DIPENDENZA - Perché proprio di questo si tratta. Si comincia magari in sordina, poi il gioco diventa il fulcro dell'esistenza: è una

dipendenza vera e propria, che attiva centri cerebrali associati all'apprendimento e al senso di ricompensa e soddisfazione, e come tale non

sorprende vederla associata ad altre dipendenze, come quella da alcol (il rischio di abuso è quattro volte superiore nei giocatori

patologici) o da droghe (il pericolo cresce di 5-6 volte). Nei pazienti, che quasi certamente hanno una predisposizione genetica alle

dipendenze, è accresciuto pure il pericolo di disturbi dell'umore, 4 volte più frequenti rispetto alla popolazione generale. Il problema è

che molti non chiedono aiuto: solo uno su dieci supera la vergogna e ammette di aver bisogno di cure, la maggior parte cerca di arrangiarsi

come può (provando a distrarsi con attività incompatibili con il gioco d'azzardo, evitando come la peste i posti dove si scommette,

oscurandosi i siti web pericolosi).
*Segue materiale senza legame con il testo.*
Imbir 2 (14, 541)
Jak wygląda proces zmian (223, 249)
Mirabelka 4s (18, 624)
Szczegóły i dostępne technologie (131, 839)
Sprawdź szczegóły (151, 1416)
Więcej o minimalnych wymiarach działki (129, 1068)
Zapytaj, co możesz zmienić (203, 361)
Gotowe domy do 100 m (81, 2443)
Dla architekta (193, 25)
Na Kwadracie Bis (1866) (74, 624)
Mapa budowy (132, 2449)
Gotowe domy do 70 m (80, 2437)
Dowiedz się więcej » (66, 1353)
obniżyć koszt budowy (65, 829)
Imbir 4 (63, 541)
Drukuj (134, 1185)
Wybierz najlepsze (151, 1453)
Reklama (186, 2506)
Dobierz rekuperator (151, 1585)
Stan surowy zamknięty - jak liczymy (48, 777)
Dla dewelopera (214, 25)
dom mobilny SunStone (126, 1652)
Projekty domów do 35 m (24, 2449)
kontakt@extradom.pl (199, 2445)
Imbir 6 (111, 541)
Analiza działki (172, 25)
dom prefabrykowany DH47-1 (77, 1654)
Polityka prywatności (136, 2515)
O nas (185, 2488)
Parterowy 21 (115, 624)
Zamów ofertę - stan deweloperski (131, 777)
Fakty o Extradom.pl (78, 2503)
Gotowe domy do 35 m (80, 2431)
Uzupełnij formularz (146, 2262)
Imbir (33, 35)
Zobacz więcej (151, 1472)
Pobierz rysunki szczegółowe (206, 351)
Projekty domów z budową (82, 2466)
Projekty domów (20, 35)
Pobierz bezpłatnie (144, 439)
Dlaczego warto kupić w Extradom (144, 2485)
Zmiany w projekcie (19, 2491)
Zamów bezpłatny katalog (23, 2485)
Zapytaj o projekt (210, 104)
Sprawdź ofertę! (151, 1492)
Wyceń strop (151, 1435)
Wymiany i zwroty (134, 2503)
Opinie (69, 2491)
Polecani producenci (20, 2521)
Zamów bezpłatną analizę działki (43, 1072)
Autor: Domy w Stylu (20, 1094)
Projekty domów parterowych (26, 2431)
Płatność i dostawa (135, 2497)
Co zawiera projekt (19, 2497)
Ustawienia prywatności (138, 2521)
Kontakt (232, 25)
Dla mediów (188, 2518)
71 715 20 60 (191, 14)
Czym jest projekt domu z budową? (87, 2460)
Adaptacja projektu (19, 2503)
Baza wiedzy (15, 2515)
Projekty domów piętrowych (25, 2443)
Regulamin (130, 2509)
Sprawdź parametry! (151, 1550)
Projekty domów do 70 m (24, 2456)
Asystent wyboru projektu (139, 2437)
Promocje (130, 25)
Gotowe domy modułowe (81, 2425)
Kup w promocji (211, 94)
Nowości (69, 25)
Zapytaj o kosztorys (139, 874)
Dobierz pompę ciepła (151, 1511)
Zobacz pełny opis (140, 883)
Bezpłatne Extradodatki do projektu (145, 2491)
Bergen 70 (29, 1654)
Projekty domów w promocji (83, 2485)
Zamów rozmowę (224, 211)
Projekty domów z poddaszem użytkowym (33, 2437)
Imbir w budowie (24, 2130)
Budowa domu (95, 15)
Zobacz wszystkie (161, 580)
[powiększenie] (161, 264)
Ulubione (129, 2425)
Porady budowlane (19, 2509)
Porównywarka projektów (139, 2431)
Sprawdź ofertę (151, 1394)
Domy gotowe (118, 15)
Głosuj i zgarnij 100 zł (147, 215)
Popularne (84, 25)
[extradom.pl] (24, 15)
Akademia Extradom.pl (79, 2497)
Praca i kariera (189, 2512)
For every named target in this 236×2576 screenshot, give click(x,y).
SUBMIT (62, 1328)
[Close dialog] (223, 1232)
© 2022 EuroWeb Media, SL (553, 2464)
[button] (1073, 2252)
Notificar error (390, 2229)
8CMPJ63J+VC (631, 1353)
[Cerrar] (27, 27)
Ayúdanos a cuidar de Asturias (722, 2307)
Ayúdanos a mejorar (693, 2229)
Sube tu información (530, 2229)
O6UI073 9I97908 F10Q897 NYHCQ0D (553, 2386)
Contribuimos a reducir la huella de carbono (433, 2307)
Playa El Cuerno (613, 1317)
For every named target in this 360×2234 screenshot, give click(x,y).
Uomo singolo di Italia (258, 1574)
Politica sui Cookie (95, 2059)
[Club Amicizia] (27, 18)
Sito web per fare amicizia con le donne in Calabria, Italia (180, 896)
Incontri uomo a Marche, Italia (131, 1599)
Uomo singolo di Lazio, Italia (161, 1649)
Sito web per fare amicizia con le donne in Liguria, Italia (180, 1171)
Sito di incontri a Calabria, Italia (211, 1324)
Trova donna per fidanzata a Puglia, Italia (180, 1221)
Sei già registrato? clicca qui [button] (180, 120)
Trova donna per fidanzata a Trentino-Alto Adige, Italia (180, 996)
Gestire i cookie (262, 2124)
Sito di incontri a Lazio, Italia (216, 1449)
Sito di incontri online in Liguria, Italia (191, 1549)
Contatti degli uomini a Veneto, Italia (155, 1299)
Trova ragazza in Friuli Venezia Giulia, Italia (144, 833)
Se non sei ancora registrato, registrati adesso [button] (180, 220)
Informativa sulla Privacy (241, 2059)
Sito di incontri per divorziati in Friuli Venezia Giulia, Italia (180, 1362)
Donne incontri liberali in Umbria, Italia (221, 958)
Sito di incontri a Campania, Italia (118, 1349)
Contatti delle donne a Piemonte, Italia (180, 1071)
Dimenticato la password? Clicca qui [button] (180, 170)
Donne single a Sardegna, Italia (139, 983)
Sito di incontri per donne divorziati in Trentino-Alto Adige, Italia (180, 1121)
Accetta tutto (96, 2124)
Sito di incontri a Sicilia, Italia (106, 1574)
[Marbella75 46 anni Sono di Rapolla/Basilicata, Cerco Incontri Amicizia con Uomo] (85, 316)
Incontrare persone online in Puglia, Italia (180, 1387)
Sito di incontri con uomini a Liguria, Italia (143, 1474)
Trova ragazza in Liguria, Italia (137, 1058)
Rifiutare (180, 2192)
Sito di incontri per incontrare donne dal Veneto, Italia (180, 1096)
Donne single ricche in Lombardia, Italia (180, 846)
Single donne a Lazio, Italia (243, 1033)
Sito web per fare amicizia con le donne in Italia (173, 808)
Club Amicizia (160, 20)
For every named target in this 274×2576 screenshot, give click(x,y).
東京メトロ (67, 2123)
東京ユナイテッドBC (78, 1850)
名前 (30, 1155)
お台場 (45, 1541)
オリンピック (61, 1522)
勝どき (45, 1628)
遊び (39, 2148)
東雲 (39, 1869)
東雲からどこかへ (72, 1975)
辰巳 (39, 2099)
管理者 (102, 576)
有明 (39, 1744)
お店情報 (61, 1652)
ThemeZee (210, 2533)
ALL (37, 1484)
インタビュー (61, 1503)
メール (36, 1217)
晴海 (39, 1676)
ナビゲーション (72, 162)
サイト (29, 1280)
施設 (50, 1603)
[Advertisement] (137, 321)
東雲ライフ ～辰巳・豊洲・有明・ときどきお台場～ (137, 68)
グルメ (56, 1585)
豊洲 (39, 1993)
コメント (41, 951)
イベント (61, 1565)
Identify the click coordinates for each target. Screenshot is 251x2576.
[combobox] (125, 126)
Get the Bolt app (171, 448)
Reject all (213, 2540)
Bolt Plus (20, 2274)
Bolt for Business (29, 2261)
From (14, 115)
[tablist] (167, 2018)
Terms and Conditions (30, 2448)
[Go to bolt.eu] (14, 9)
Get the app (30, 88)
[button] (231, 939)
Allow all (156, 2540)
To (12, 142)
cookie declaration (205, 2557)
Forse per questo appena un terzo dei pazienti guarisce davvero: il resto prima o poi ci ricasca.
TRATTAMENTO - «La cura più efficace è buona una terapia cognitivo-comportamentale, che ha per obiettivo la modifica delle percezioni distorte dalla patologia: ad esempio, aiuta il paziente a non sovrastimare le sue possibilità di vincita, a non illudersi di poter controllare il gioco e a non credere che dopo una lunga serie di perdite la vittoria sia sempre e per forza dietro l'angolo, per non meglio precisati motivi statistici - spiega Hodgins -. Fra i farmaci, sembra promettente il naltrexone che già usiamo in alcuni casi di dipendenza da alcol o droghe, ma saranno necessarie ulteriori ricerche per capire se e come potrà essere utilizzato; quanto alle associazioni di pazienti sul modello dell'Alcolisti Anonimi, la loro efficacia è controversa. Sono molto utili a rafforzare i buoni propositi, a sentirsi meno soli e più sostenuti; ma spesso col tempo i pazienti tendono ad abbandonare le sedute, e quindi anche a vanificare i risultati raggiunti». Certo è che il gioco d'azzardo patologico non andrebbe sottovalutato: chi sente di aver perso un po' il controllo su se stesso dopo aver passato ore su un sito di videopoker senza neppure essersi accorto del tempo che passava, farebbe bene a interrogarsi con onestà e a chiedere aiuto. Perché il rischio di perdersi in una girandola di scommesse, oggi più di ieri, è davvero dietro l'angolo.